> _What is being asked_
Scan the data below and report how many lines include the word "give". Nothing else is wanted.
Top of Records supplied
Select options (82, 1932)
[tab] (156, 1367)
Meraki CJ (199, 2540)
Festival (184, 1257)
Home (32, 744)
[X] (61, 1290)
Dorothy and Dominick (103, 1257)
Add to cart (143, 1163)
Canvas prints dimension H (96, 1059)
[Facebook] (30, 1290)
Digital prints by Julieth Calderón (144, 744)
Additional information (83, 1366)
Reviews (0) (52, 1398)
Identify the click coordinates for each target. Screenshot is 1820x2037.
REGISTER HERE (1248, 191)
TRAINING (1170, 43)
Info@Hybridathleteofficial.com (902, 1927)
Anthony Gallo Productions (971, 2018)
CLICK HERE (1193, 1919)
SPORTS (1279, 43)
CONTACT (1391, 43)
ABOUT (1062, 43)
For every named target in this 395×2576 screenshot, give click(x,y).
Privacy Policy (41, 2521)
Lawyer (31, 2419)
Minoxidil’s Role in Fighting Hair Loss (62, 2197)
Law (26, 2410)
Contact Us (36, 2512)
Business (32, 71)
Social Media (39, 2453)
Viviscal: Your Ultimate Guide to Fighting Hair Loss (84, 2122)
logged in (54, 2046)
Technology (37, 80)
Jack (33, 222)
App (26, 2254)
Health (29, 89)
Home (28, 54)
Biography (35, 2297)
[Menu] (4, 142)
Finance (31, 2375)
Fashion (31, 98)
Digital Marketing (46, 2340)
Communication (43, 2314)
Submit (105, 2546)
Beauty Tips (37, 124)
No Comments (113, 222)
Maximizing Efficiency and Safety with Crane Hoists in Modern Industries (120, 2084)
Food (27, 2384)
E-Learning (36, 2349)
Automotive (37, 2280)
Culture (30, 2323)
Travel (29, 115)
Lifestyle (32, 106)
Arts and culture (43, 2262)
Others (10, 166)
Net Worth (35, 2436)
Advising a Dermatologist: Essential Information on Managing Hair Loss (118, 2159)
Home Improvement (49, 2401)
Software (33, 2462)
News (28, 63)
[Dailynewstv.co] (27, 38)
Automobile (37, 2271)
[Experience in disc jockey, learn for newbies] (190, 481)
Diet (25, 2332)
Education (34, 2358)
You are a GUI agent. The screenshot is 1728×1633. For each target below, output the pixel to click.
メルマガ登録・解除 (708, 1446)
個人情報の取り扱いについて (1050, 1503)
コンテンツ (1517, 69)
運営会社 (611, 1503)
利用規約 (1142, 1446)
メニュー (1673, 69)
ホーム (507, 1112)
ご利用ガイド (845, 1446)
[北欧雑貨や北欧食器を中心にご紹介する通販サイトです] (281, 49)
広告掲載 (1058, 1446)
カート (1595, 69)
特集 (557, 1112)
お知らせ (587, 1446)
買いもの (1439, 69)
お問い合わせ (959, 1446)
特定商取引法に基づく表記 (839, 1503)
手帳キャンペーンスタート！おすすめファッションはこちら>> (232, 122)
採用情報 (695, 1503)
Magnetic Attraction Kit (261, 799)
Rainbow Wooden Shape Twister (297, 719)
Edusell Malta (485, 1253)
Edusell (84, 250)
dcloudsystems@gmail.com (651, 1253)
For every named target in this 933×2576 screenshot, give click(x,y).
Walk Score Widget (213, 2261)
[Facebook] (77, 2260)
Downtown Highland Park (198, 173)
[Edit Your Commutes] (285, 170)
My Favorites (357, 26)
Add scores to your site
Bottom of Records supplied
> _Your response_
2